INFORMATION PROVIDED Start Marker
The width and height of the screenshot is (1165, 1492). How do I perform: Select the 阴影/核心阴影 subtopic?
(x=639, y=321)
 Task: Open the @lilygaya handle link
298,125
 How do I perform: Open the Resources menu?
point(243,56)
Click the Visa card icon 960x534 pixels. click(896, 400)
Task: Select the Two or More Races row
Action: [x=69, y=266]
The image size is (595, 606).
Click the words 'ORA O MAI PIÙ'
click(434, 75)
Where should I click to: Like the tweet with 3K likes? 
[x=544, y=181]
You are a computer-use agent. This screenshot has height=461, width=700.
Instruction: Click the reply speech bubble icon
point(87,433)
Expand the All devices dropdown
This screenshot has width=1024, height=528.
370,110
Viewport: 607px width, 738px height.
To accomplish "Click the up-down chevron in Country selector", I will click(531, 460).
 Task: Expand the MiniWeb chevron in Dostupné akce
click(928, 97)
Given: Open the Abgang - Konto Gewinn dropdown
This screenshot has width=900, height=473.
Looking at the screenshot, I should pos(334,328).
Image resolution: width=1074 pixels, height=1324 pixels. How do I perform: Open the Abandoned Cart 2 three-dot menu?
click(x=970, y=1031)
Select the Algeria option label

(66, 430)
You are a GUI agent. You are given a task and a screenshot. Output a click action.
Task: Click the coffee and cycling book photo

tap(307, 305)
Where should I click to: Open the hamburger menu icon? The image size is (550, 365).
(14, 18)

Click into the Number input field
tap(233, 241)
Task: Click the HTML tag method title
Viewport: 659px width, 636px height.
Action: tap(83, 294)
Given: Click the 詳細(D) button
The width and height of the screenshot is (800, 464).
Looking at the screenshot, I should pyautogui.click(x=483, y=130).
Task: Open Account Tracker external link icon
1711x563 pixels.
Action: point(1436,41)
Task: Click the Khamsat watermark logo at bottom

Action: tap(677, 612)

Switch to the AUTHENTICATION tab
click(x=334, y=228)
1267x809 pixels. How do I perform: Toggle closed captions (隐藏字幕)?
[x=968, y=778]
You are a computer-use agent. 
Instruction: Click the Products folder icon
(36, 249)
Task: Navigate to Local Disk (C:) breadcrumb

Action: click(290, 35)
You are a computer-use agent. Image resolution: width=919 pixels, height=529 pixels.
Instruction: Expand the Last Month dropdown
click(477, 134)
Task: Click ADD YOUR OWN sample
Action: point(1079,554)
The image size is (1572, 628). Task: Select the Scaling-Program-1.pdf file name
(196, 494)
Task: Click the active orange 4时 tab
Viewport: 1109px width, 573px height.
INFORMATION PROVIDED End Marker
Starting from the line holding "Given: Click the 詳細(D) button", restate the remaining lines of the data word for word, including the last.

Given: Click the 詳細(D) button
The width and height of the screenshot is (800, 464).
Looking at the screenshot, I should pyautogui.click(x=483, y=130).
Task: Open Account Tracker external link icon
1711x563 pixels.
Action: point(1436,41)
Task: Click the Khamsat watermark logo at bottom

Action: tap(677, 612)

Switch to the AUTHENTICATION tab
click(x=334, y=228)
1267x809 pixels. How do I perform: Toggle closed captions (隐藏字幕)?
[x=968, y=778]
You are a computer-use agent. 
Instruction: Click the Products folder icon
(36, 249)
Task: Navigate to Local Disk (C:) breadcrumb

Action: click(290, 35)
You are a computer-use agent. Image resolution: width=919 pixels, height=529 pixels.
Instruction: Expand the Last Month dropdown
click(477, 134)
Task: Click ADD YOUR OWN sample
Action: point(1079,554)
The image size is (1572, 628). Task: Select the Scaling-Program-1.pdf file name
(196, 494)
Task: Click the active orange 4时 tab
Viewport: 1109px width, 573px height.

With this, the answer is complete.